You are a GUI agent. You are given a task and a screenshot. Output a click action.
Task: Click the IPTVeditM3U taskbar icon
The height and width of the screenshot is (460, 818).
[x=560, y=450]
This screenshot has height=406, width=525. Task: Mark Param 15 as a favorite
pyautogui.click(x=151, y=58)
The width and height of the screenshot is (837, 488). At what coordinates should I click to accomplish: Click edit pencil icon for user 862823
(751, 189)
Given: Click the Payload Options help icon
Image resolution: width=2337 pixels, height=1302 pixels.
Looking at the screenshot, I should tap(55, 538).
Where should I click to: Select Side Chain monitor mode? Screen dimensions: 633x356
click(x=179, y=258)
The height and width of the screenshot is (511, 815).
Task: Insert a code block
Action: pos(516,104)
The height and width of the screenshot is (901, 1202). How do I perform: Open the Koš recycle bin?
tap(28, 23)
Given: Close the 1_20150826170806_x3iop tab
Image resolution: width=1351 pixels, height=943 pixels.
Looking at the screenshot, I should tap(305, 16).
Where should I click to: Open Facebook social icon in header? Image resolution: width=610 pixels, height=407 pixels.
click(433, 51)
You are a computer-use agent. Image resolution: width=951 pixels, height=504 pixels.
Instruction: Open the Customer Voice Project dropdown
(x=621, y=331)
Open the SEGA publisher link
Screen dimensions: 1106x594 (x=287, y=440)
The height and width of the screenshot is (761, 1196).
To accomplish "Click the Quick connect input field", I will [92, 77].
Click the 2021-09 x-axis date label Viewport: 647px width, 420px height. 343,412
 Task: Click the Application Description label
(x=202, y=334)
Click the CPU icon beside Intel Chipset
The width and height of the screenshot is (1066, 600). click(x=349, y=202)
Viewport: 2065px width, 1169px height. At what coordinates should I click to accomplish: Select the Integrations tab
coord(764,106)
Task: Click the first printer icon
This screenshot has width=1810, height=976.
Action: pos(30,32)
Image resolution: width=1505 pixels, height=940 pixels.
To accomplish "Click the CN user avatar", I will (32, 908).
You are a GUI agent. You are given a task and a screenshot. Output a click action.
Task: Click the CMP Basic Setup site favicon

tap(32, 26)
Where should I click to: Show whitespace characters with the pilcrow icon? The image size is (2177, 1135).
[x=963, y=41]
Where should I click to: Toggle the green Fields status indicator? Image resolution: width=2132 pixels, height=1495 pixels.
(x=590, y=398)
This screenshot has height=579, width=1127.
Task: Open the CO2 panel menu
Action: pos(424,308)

• Directions for this task:
Would you please set down the lines from the one with "Image resolution: width=1351" to the end of the data above, exactly and without any other lines?

• Solution for this task:
Image resolution: width=1351 pixels, height=943 pixels.
Looking at the screenshot, I should tap(305, 16).
Where should I click to: Open Facebook social icon in header? Image resolution: width=610 pixels, height=407 pixels.
click(433, 51)
You are a computer-use agent. Image resolution: width=951 pixels, height=504 pixels.
Instruction: Open the Customer Voice Project dropdown
(x=621, y=331)
Open the SEGA publisher link
Screen dimensions: 1106x594 (x=287, y=440)
The height and width of the screenshot is (761, 1196).
To accomplish "Click the Quick connect input field", I will [92, 77].
Click the 2021-09 x-axis date label Viewport: 647px width, 420px height. 343,412
 Task: Click the Application Description label
(x=202, y=334)
Click the CPU icon beside Intel Chipset
The width and height of the screenshot is (1066, 600). click(x=349, y=202)
Viewport: 2065px width, 1169px height. At what coordinates should I click to accomplish: Select the Integrations tab
coord(764,106)
Task: Click the first printer icon
This screenshot has width=1810, height=976.
Action: pos(30,32)
Image resolution: width=1505 pixels, height=940 pixels.
To accomplish "Click the CN user avatar", I will (32, 908).
You are a GUI agent. You are given a task and a screenshot. Output a click action.
Task: Click the CMP Basic Setup site favicon

tap(32, 26)
Where should I click to: Show whitespace characters with the pilcrow icon? The image size is (2177, 1135).
[x=963, y=41]
Where should I click to: Toggle the green Fields status indicator? Image resolution: width=2132 pixels, height=1495 pixels.
(x=590, y=398)
This screenshot has height=579, width=1127.
Task: Open the CO2 panel menu
Action: pos(424,308)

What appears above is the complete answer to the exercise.